Studio album by Vladislav Delay
- Released: January 4, 2007
- Genre: Experimental; ambient;
- Length: 68:51
- Label: Huume Recordings
- Producer: Vladislav Delay

Vladislav Delay chronology
| The Four Quarters (2005) | Whistleblower (2007) | Tummaa (2009) |

= Whistleblower (album) =

Whistleblower is a studio album by Finnish producer Sasu Ripatti under the name Vladislav Delay. It was released in 2007 on Ripatti's own Huume Recordings.

==Critical reception==

Whistleblower has been generally well received by critics. Peter Chambers of Resident Advisor gave an extremely positive review, awarding the album four and a half stars out of five and saying, "Every time Ripatti makes an album he seems to be remaking music itself, re-defining what is possible to sound out through timbre, rhythm, melody."

Other reviews were more mixed.
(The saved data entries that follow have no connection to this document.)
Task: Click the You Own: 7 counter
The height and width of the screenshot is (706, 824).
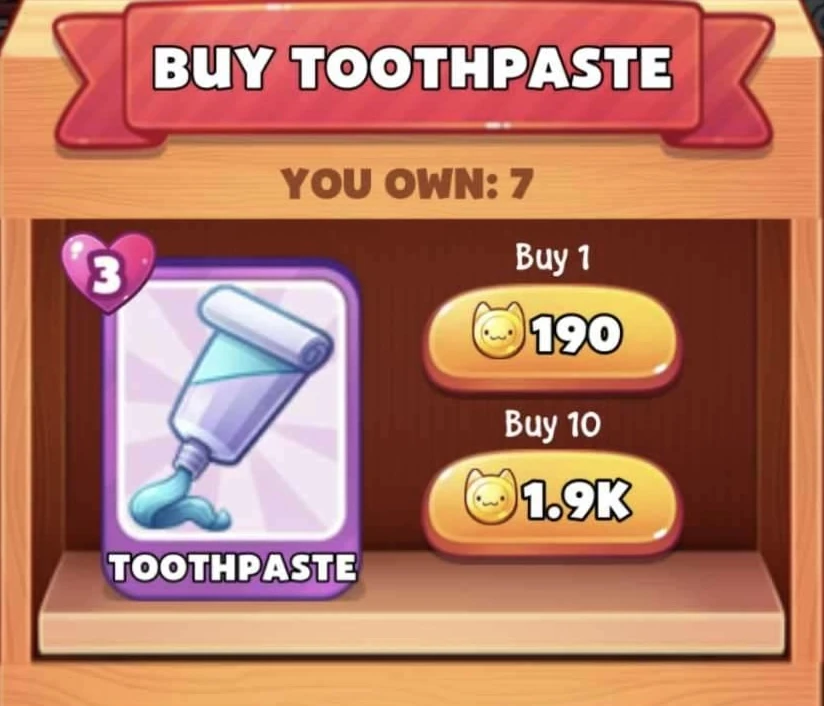Action: pyautogui.click(x=407, y=184)
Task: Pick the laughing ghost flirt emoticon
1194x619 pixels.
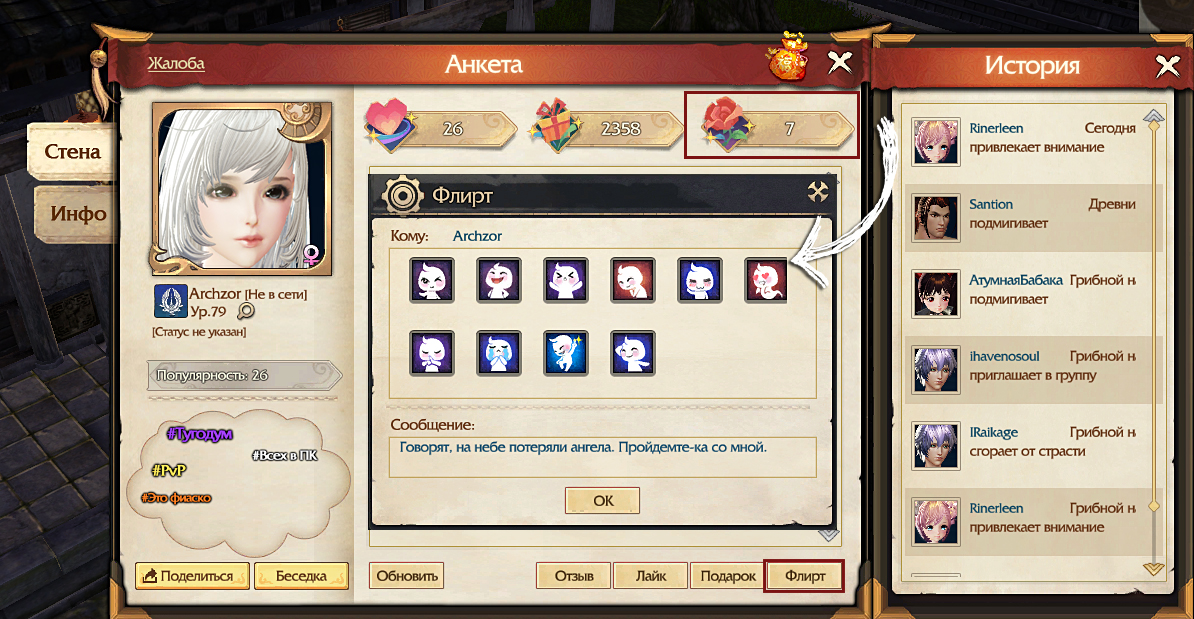Action: coord(499,280)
Andy Battaglia of Pitchfork Media gave the album 7.1 out of 10, but criticized its lack of similarity to Ripatti's more house-oriented work as Luomo, calling the album a "tease" and saying "the Luomo aura helps as much as it hurts, mostly by making Delay's dubby hesitations and ambient lack of pacing resonate all the more for the decisions they imply." Nate Dorr of PopMatters awarded it 6 out of 10 and calling it "above all an exercise in atmosphere."

Professional ratings
Review scores
| Source | Rating |
| Pitchfork | 7.1/10 |
| PopMatters |  |
| Resident Advisor |  |

==Track listing==
1. "Whistleblower" (9:44)
2. "Wanted To (Kill)" (12:44)
3. "Stop Talking" (9:12)
4. "I Saw A Polysexual" (9:19)
5. "Lumi" (5:23)
6. "He Lived Deeply" (12:54)
7. "Recovery Idea" (10:00)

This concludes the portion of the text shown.